Exercise task >> Pick out every line in the records below that contains the string "height", and copy those lines. Case counts.

Input rows >>
-----

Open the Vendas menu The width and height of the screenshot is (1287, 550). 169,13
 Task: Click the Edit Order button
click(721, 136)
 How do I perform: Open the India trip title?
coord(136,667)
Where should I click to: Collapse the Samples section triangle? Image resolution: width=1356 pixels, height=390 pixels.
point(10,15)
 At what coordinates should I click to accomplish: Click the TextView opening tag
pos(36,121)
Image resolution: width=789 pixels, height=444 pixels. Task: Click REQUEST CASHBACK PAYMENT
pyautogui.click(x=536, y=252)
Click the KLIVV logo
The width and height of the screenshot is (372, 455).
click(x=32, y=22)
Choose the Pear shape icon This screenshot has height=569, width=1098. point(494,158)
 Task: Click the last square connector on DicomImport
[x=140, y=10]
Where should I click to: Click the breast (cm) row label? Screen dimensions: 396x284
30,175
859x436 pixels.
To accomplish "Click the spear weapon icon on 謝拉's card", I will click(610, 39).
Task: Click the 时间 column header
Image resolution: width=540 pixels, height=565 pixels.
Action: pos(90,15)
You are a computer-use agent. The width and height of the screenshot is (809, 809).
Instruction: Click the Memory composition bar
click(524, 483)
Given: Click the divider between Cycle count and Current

-----

Solution for this task >>
Open the Vendas menu The width and height of the screenshot is (1287, 550). 169,13
Where should I click to: Collapse the Samples section triangle? Image resolution: width=1356 pixels, height=390 pixels.
Image resolution: width=789 pixels, height=444 pixels. Task: Click REQUEST CASHBACK PAYMENT
The width and height of the screenshot is (372, 455).
Choose the Pear shape icon This screenshot has height=569, width=1098. point(494,158)
Image resolution: width=540 pixels, height=565 pixels.
You are a computer-use agent. The width and height of the screenshot is (809, 809).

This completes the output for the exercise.